WORK INSTRUCTION 1
Copy the entries verbatim from their first line through the line that contains "The height and width of the screenshot is (595, 805).", including both of those lines.
WORK INSTRUCTION 2
Continue the essay on Christian support for public schools, picking up after its final sentence.

EXTRACTED TEXT
◇ ◇ ◇ ◇ ◇

Why public schools need public Christian support

If the media were your sole source of information you could be forgiven for thinking Christians universally favour private schools over public schools. Yet, it’s a fact that many Christians send their children to public schools and are quite happy with the education they receive there. So, what’s the other side of the story? Is it just the cheaper fees? Maybe so. But beyond such pragmatism I would also like to advance some RELIGIOUS arguments for supporting public school systems in Australia and beyond. What’s more, I am going to deliberately go for a right-of-centre angle as I go about it, given that’s where I see the shift in awareness most needs to happen.

◇ ◇ ◇ ◇ ◇

MATERIAL FOR THIS EXERCISE
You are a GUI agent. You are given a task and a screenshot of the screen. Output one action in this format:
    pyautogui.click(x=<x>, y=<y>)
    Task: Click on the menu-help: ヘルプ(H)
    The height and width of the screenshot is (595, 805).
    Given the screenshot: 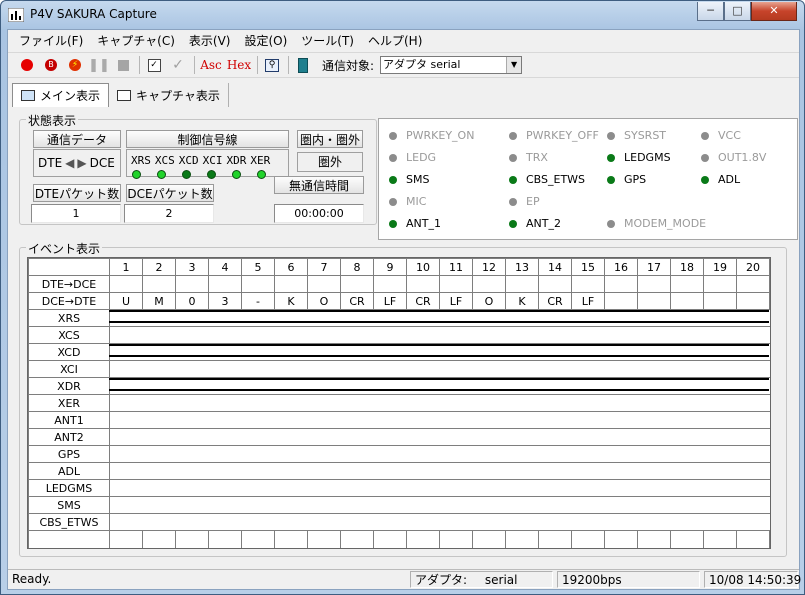 What is the action you would take?
    pyautogui.click(x=395, y=40)
    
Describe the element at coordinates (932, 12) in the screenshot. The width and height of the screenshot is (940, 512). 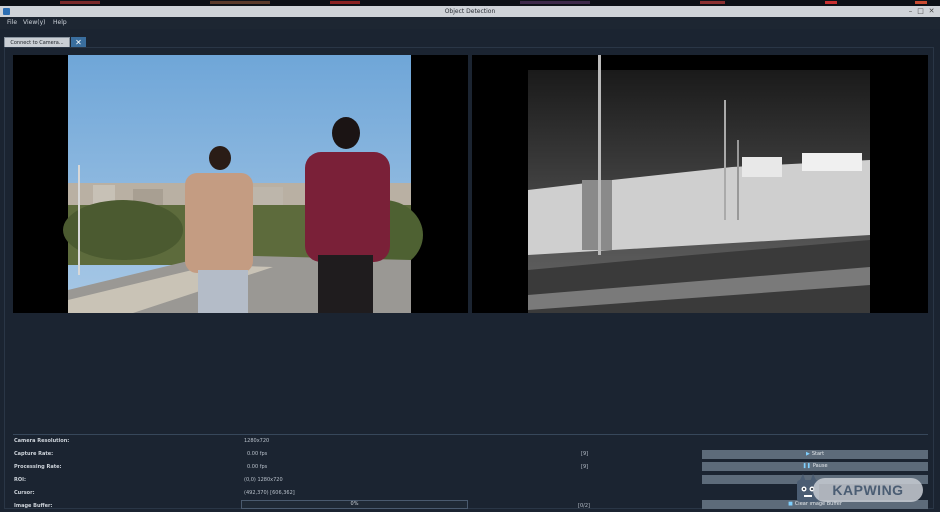
I see `close-window-icon: ✕` at that location.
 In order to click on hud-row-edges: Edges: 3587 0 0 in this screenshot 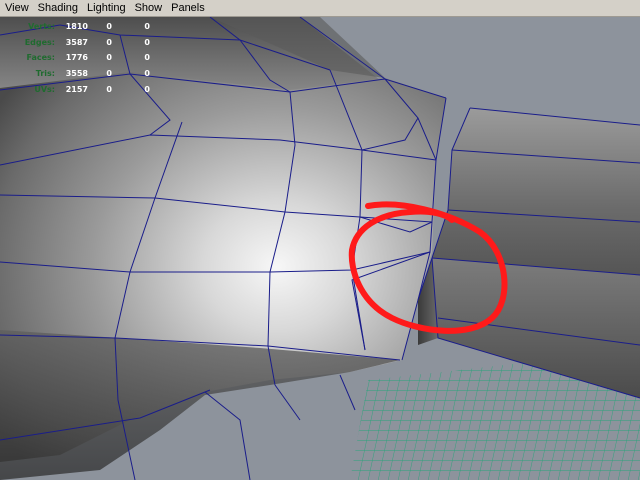, I will do `click(78, 43)`.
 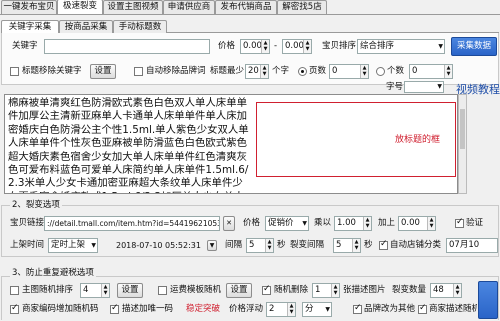 What do you see at coordinates (488, 300) in the screenshot?
I see `start-button` at bounding box center [488, 300].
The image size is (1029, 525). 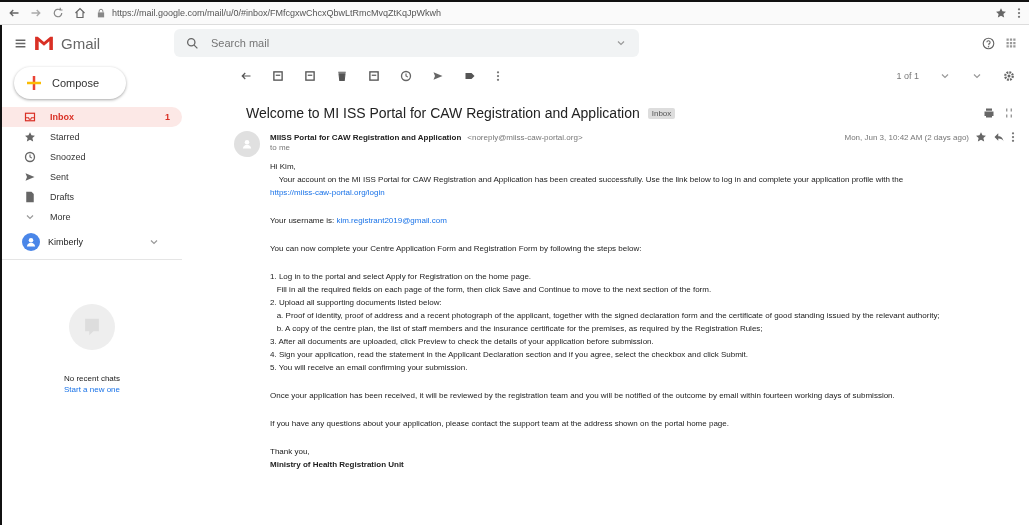 I want to click on clock-icon, so click(x=30, y=157).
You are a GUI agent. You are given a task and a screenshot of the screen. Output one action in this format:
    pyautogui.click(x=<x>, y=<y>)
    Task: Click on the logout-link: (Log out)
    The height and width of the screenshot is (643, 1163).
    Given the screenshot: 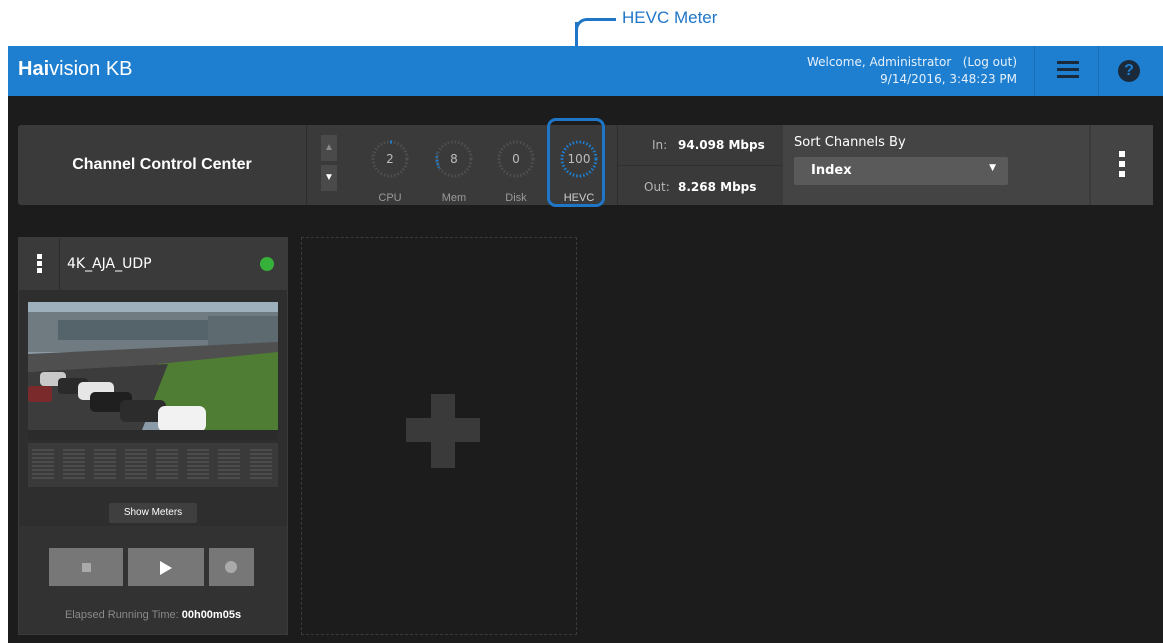 What is the action you would take?
    pyautogui.click(x=990, y=62)
    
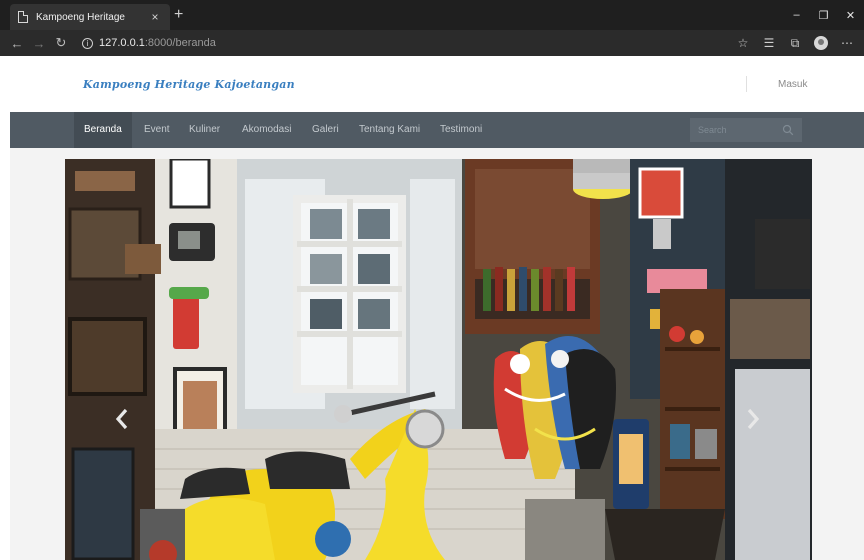 This screenshot has height=560, width=864. Describe the element at coordinates (180, 43) in the screenshot. I see `url-path: :8000/beranda` at that location.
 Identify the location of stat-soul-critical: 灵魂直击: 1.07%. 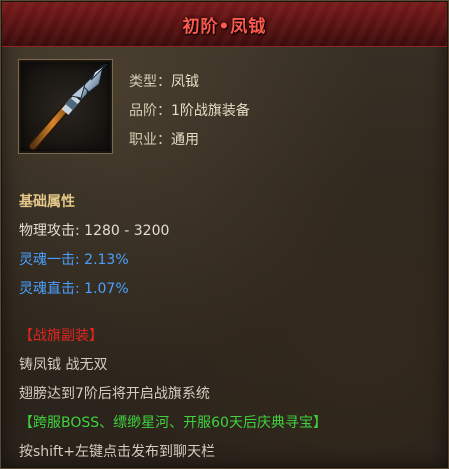
(74, 288).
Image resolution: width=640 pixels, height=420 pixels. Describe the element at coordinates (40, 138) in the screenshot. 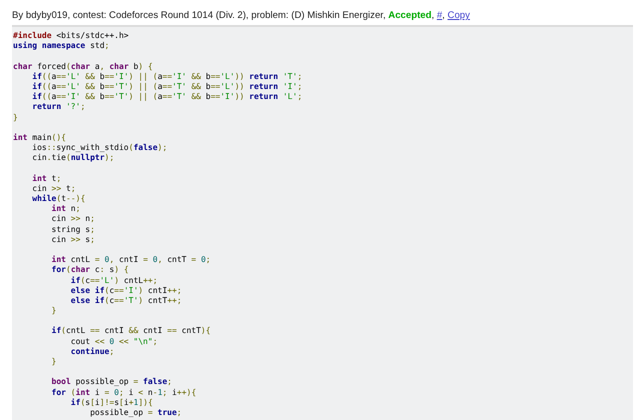

I see `code-line: int main(){` at that location.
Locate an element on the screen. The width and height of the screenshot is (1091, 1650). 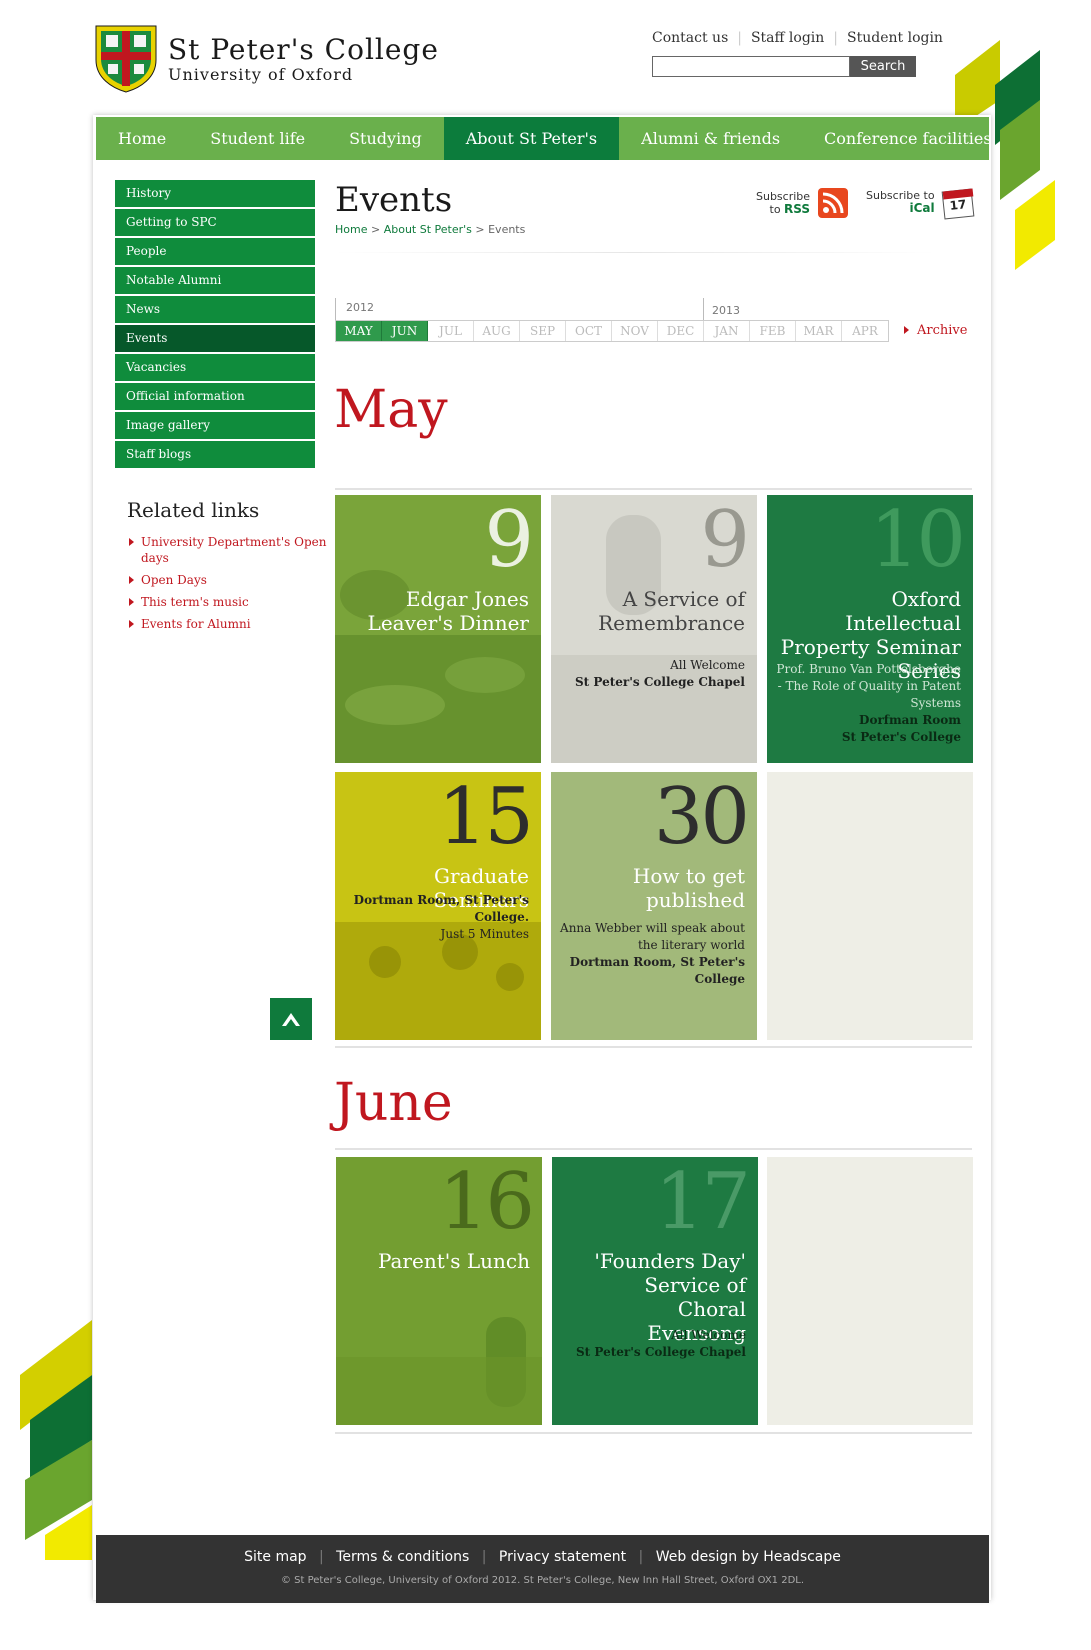
year-label-2012: 2012 is located at coordinates (360, 308).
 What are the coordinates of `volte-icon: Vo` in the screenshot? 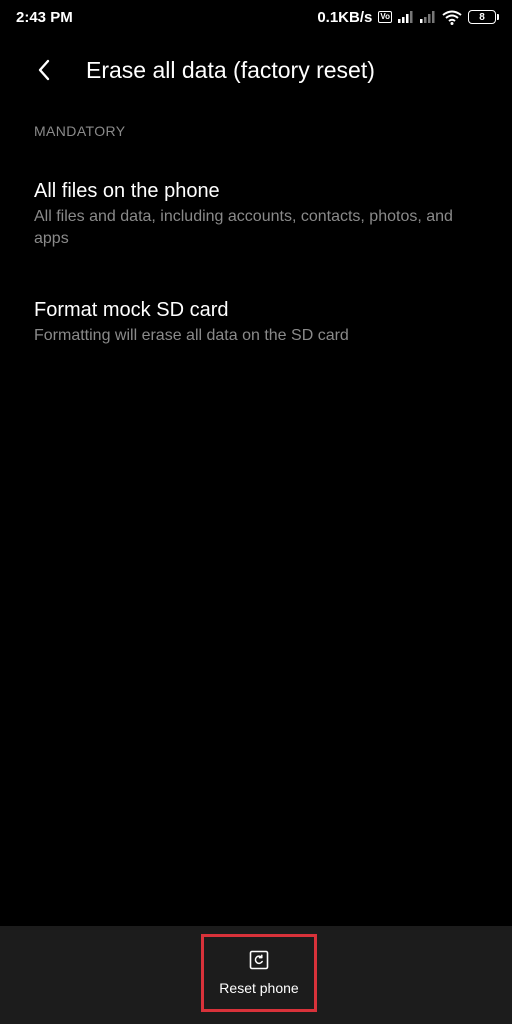 It's located at (385, 17).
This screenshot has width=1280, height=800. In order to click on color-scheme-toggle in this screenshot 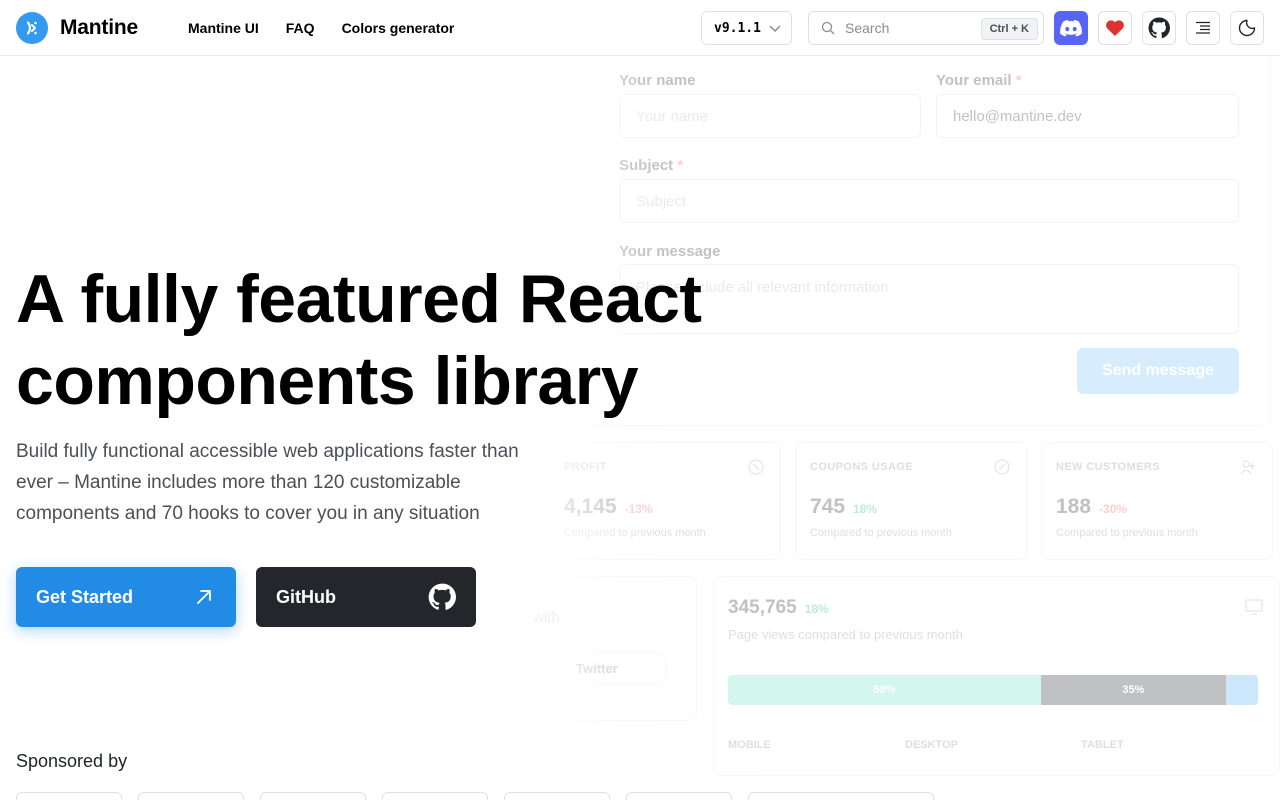, I will do `click(1247, 28)`.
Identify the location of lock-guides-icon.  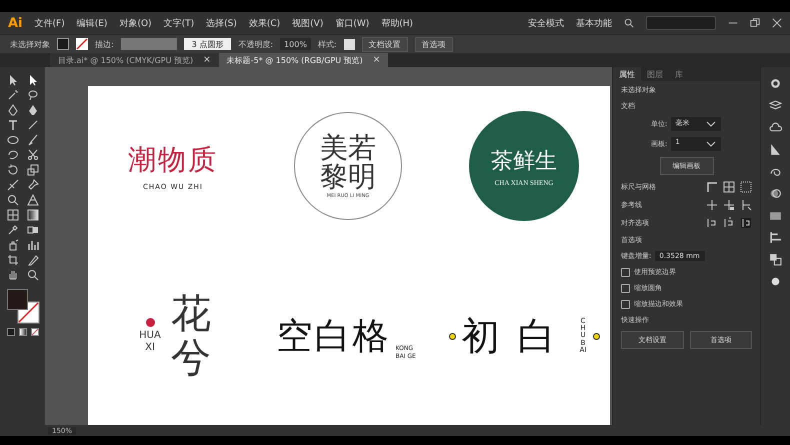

◇ ◇ ◇ ◇ ◇

TASK ANSWER 1
You are a GUI agent. You are given a task and a screenshot of the screen. Output one action in this format:
    pyautogui.click(x=<x>, y=<y>)
    Task: Click on the menu-help: ヘルプ(H)
    The height and width of the screenshot is (595, 805).

TASK ANSWER 2
1/ Islamic integration

Everywhere I go I hear conservative Christians expressing fears about Muslims. Fears that they’re taking over, that they seek to impose Sharia Law locally, that they live in enclaves and resist integration, that Muslim schools could be potential to breading grounds future terrorists. Now, let us suppose for the moment that these fears are well founded and not exaggerated in the slightest (ignoring for a bit the ample evidence that a Muslim takeover is outrageously unlikely in the Australian context), is the Christian retreat into private schools and home schooling likely to solve the integration problem or exacerbate it? Think about it. What could be a greater argument for the legitimacy of Muslim private schools than a plethora of Christian private schools (given, after all, that we live in a pluralistic democracy where discriminatory policy is illegal)? What could encourage Muslim enclaving more than Christian attacks on the public school system (given, after all, that this undermines the prime alternative to private Muslim education)? It’s time more Christians woke up to this, put their money where their mouth is regarding integration and support public schools more vocally.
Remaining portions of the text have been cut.